▸ **About this exercise**
Set down the passage from the particulate sampling excerpt, starting with "The most common" and going on through "all asbestos fibers.", word for word.

▸ **Excerpt to read**
Image Total Particulate Sampling

In circumstances where a biologically active material may be absorbed readily at many portals of entry, total particulate sampling may be the approach of choice. This is the case, for example, where such biologically active compounds as organophosphorus or carbamate pesticides require evaluation. For these and many other chemicals, it is important to collect all airborne particles if the full extent of the hazard is to be evaluated.

Image Analysis of Particulate Material Samples

Analysis of collected samples may be by any of a variety of techniques appropriate to the analyte of interest.

A. Microscopy

In the case of materials such as asbestos, where the numerical concentration of particles in air is the most important dose factor, a sample is taken by drawing air through a filter, and the number of particles on the filter is counted by microscopic techniques.

The most common analytic procedure used for evaluation of asbestos is that involving optical phase-contrast microscopy as specified by the National Institute for Occupational Safety and Health (NIOSH) and by OSHA. The procedure is relatively simple but has the disadvantages that not all airborne asbestos fibers are visualized or counted and that other (nonasbestos) fibers are counted. However, because only the fibers longer than 5 μm are counted, the method gives an imperfect index of exposure to all asbestos fibers.

[Stored items]
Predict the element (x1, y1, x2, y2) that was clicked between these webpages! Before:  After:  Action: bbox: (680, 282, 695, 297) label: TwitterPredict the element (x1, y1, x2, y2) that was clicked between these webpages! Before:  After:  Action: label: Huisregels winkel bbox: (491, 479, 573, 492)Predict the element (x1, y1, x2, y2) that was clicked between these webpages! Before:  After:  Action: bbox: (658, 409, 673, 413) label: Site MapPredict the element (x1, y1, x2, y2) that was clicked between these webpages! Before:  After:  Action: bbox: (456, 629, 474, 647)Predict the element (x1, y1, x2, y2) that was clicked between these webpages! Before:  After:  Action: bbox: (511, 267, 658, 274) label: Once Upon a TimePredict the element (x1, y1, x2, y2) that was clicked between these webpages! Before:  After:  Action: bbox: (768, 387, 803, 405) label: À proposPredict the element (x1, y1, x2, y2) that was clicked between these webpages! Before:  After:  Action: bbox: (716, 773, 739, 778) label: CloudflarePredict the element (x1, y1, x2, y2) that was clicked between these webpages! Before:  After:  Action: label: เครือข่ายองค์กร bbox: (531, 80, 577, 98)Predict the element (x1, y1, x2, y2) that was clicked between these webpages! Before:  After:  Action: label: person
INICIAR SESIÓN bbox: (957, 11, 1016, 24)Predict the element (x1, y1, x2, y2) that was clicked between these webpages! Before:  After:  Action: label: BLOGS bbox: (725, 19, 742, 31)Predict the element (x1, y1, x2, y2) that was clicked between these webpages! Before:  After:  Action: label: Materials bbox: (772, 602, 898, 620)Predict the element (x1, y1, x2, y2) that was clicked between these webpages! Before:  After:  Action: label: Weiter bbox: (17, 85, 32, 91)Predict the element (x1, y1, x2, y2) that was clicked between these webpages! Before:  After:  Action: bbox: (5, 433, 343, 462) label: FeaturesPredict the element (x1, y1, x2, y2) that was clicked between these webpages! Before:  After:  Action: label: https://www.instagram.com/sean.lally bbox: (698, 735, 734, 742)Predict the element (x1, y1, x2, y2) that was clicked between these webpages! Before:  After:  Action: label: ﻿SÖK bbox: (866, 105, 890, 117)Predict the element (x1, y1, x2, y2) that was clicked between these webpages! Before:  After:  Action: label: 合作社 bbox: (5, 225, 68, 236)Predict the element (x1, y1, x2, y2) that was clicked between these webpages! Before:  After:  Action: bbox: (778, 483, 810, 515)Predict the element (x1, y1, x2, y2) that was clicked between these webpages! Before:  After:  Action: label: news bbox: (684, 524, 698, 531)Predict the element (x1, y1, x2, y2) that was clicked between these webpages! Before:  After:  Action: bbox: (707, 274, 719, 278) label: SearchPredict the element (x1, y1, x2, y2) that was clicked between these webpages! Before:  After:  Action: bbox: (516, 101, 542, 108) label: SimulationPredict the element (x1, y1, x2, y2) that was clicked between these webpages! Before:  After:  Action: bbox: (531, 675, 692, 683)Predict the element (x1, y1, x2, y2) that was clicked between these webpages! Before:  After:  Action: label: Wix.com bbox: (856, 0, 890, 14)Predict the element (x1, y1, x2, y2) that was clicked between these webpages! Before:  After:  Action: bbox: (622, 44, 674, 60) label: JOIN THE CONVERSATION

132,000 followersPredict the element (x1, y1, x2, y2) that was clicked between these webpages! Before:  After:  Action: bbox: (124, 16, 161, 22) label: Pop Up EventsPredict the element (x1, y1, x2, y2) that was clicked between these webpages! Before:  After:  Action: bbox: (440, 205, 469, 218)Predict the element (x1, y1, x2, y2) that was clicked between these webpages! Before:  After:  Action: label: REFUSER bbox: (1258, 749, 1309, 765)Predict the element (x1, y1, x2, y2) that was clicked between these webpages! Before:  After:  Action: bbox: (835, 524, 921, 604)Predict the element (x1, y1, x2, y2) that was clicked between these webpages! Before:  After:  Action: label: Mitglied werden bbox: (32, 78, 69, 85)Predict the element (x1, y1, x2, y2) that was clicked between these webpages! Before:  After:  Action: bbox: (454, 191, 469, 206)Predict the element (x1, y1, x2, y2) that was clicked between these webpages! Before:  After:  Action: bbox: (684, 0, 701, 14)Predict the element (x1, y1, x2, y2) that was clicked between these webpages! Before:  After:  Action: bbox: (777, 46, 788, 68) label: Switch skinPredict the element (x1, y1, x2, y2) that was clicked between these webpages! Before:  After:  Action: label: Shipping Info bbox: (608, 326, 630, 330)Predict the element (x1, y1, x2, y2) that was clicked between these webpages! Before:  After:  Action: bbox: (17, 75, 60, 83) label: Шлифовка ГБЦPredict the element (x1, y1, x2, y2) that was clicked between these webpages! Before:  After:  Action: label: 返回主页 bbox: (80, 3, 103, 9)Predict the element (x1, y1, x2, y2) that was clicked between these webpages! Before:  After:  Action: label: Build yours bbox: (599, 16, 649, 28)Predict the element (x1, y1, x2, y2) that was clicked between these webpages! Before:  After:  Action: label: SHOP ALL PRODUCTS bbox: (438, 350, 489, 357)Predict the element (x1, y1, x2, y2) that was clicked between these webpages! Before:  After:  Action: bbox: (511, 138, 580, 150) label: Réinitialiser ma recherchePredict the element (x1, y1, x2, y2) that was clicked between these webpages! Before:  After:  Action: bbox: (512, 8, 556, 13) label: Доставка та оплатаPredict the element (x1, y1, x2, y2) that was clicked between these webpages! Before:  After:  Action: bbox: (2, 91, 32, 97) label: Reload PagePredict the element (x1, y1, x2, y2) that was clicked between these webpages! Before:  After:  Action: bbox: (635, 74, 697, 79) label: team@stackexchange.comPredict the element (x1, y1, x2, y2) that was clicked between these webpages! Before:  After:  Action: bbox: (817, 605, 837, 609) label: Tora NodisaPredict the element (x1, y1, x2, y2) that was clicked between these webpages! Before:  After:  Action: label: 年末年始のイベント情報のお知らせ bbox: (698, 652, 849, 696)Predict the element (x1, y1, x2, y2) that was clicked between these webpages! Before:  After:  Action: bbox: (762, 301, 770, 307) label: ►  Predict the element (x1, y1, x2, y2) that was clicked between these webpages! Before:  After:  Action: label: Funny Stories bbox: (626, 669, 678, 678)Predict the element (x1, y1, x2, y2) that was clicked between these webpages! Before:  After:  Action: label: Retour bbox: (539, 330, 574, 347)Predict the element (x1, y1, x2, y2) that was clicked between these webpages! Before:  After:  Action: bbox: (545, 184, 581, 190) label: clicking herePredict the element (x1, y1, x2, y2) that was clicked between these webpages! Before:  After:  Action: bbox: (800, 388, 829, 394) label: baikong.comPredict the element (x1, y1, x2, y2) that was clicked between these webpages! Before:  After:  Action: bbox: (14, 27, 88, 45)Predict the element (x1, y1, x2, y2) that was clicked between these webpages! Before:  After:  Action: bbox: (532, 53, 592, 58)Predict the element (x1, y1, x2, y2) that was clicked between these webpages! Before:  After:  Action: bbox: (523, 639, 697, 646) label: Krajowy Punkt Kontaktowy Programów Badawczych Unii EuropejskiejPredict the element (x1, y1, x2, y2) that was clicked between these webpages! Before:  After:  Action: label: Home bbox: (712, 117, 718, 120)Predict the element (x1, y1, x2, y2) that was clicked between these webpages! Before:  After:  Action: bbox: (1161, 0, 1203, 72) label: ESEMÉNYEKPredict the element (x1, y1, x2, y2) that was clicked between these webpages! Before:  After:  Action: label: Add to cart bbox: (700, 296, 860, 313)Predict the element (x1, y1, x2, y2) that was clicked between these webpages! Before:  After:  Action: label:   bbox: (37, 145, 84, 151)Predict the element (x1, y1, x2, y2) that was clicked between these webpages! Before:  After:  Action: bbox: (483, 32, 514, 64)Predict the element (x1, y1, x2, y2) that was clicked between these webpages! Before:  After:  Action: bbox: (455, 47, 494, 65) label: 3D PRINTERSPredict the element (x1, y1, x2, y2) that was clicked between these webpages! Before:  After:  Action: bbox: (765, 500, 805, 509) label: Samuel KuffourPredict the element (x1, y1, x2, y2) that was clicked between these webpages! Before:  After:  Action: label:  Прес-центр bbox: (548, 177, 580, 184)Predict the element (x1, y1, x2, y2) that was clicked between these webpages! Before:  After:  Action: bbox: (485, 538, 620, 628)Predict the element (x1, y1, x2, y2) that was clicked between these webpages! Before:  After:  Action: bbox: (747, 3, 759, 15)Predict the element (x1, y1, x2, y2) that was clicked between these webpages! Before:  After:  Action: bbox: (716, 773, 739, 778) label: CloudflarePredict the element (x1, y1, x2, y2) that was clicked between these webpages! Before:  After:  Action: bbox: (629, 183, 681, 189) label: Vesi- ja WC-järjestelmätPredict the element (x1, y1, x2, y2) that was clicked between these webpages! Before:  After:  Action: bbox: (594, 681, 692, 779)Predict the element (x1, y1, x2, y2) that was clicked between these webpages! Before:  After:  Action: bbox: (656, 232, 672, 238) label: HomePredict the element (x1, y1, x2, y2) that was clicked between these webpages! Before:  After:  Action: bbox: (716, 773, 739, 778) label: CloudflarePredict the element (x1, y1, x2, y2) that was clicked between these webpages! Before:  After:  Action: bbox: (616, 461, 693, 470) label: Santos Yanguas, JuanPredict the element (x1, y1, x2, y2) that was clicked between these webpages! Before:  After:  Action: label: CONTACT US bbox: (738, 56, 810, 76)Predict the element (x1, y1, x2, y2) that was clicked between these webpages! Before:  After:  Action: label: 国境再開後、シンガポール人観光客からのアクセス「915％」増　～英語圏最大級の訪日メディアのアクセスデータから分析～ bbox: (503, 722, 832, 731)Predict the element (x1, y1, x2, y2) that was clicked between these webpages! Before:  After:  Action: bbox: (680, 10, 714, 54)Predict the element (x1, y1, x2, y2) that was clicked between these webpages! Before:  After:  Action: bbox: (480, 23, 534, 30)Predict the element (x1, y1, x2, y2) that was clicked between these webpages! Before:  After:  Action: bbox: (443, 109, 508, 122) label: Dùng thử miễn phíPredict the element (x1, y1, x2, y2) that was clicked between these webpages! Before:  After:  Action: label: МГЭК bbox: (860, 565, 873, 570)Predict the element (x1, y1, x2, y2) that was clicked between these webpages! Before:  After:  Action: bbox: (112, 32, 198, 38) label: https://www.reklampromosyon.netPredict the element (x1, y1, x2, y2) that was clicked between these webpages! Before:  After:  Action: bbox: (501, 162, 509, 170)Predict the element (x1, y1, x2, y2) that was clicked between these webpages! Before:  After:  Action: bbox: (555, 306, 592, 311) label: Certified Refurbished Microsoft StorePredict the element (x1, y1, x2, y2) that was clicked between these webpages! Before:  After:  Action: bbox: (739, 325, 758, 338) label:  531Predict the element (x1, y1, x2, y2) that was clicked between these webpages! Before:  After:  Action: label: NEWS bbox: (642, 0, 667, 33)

▸ **Answer box**
The most common analytic procedure used for evaluation of asbestos is that involving optical phase-contrast microscopy as specified by the National Institute for Occupational Safety and Health (NIOSH) and by OSHA. The procedure is relatively simple but has the disadvantages that not all airborne asbestos fibers are visualized or counted and that other (nonasbestos) fibers are counted. However, because only the fibers longer than 5 μm are counted, the method gives an imperfect index of exposure to all asbestos fibers.